## DOCUMENT
....................

Our findings show that only five SMILEs provide an adequate representation of observations for Northeast Asian SAT with rank histograms within the perfect-model range: MPI-GE5, MPI-GE6, EC-Earth3, IPSL-CM6A-LR and CESM2 (Fig. 2). The first four models have ECS (2.8 K, 3 K, 4.3 K and 4.56 K respectively) within the very likely range of 2 K to 5 K estimated in IPCC AR61, and the last model has higher ECS (5.16 K) which exceeds the very likely IPCC ECS range. Although high-ECS model (CESM2) can still reproduce observations, there may be potential discrepancies in the simulated forced signal because the very high ECS exceeds the very likely IPCC ECS1. Therefore, we base our analysis on MPI-GE5, MPI-GE6, EC-Earth3 and IPSL-CM6A-LR, the four climate models that (1) adequately capture the internal variability and forced response in observed Northeast Asian SATs and (2) exhibit ECS in line with the best-estimate IPCC ECS range.

....................

## INFORMATION SHOWN

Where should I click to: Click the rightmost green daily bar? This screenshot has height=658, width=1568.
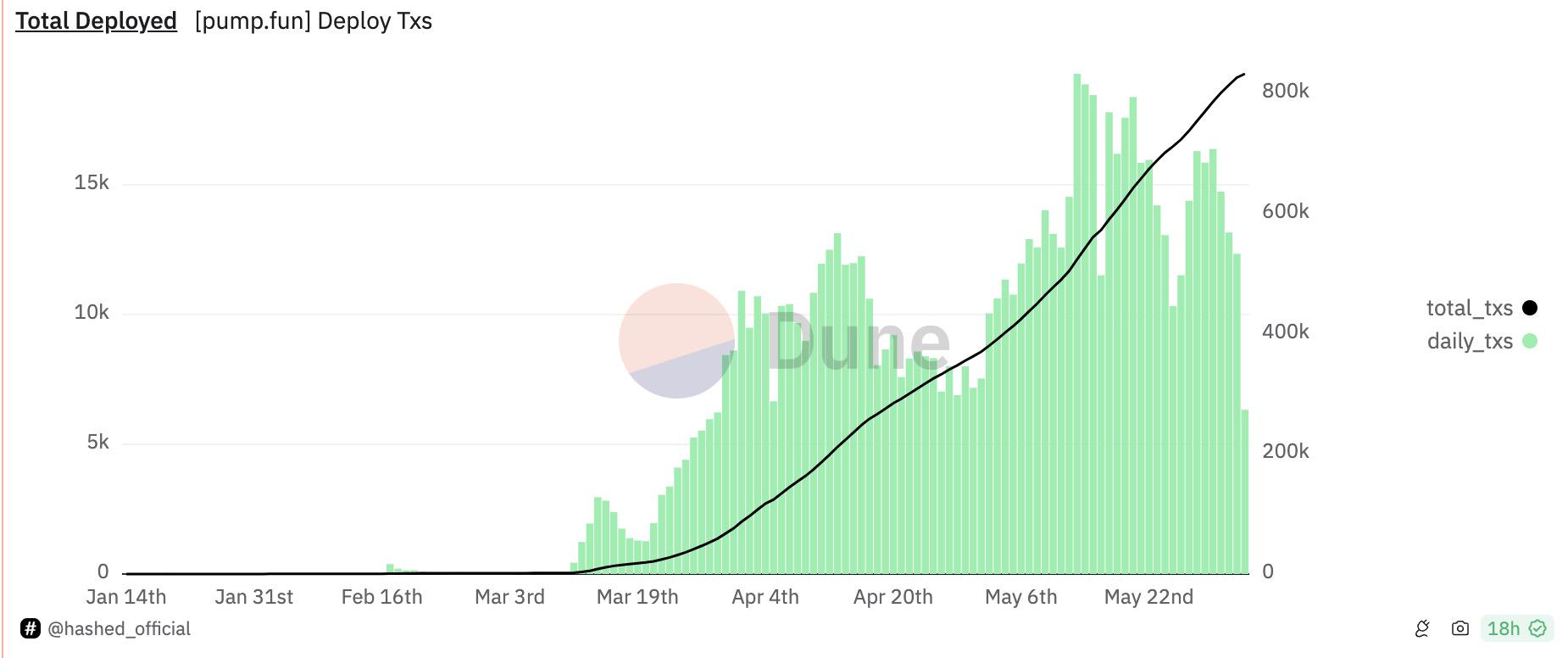pyautogui.click(x=1245, y=492)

....................

Reproduce the entire passage on choosing climate models for Northeast Asian temperatures above, word for word.

Our findings show that only five SMILEs provide an adequate representation of observations for Northeast Asian SAT with rank histograms within the perfect-model range: MPI-GE5, MPI-GE6, EC-Earth3, IPSL-CM6A-LR and CESM2 (Fig. 2). The first four models have ECS (2.8 K, 3 K, 4.3 K and 4.56 K respectively) within the very likely range of 2 K to 5 K estimated in IPCC AR61, and the last model has higher ECS (5.16 K) which exceeds the very likely IPCC ECS range. Although high-ECS model (CESM2) can still reproduce observations, there may be potential discrepancies in the simulated forced signal because the very high ECS exceeds the very likely IPCC ECS1. Therefore, we base our analysis on MPI-GE5, MPI-GE6, EC-Earth3 and IPSL-CM6A-LR, the four climate models that (1) adequately capture the internal variability and forced response in observed Northeast Asian SATs and (2) exhibit ECS in line with the best-estimate IPCC ECS range.